Hedonic hot spots, the brain’s pleasure centres, are functionally linked. Activation of one hotspot leads to recruitment of the others, and inhibiting one access point leads to attenuation of the effects of activating another access point. Therefore, the simultaneous activation of each hedonic point of the reward system. Also, it is considered necessary to generate the sensation of intense it.
History of the term
The word “euphoria” is derive from the ancient Greek terms meaning “good” and meaning “carry”, and it is semantically opposed to dysphoria.
An English dictionary of 1706 defines it. As “the good performance of the operation of a drug, that is when the patient is relieve from it.”
In the 1860s, the English physician Thomas Laycock described as the feeling of bodily well-being and hope; he noted its misplaced presentation in the final stages of certain terminal illnesses and attributed such euphoria to neurological dysfunction. German neuropsychiatrist Carl Wernicke gave a lecture on “abnormal euphoria” in patients with mania.

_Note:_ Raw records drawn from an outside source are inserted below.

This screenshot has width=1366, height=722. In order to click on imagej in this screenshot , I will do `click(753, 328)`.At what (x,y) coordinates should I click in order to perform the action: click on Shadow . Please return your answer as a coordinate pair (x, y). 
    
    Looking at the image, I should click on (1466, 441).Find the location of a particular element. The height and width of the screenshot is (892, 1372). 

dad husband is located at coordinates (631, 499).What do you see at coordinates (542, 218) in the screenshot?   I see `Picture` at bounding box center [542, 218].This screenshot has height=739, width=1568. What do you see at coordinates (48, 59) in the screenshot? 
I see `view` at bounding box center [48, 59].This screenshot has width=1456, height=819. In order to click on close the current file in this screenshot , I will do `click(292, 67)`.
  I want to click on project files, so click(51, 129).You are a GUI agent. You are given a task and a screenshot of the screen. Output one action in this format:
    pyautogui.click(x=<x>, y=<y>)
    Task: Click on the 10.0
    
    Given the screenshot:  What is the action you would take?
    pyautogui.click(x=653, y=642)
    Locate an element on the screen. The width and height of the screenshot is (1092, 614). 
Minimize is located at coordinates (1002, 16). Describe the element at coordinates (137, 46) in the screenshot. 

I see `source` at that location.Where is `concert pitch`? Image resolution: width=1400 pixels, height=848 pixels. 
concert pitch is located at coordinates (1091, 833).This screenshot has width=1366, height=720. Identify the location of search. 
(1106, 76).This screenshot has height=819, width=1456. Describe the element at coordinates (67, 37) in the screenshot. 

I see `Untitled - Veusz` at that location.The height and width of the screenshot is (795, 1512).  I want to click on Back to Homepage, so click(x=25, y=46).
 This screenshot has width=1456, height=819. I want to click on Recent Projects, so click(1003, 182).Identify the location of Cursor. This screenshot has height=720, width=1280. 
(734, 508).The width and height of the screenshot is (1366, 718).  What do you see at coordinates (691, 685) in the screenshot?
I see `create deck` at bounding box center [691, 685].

A 1903 article in the Boston Daily Globe refers to euphoria as a “pleasant emotion” and “the feeling of ease and well-being.” In 1920, Popular Science magazine described it as “a high-sounding name” meaning “to feel fit”—usually making life worth living, motivating drug use, and malformations in some mental illnesses. Life describes as an organic state that is the opposite of fatigue and “means almost the same as feeling good.
In 1940, The Journal of Psychology defined euphoria as a “state of general well-being…and a pleasantly invigorating sensation.” and objective signs typical of morphine. However, in 1957, the British pharmacologist D. A. Cahal did not consider opioid euphoria medically undesirable but rather an effect that “increased the value of an important analgesic.” well-being” with pathological associations when used in a psychiatric context. It has remain describe as a sign of brain disease as bland and out of context, representing an inability to feel negative emotions.
In the 21st century, It is generally define as a state of great happiness, well-being, and excitement, which can normal or abnormal and inappropriate when associated with psychoactive drugs, manic states, illness, or brain injury.
The Types
Different stimuli induce it, including psychoactive drugs, natural rewards, and social activities. Affective disorders such as unipolar mania or bipolar disorder may have joy as a symptom.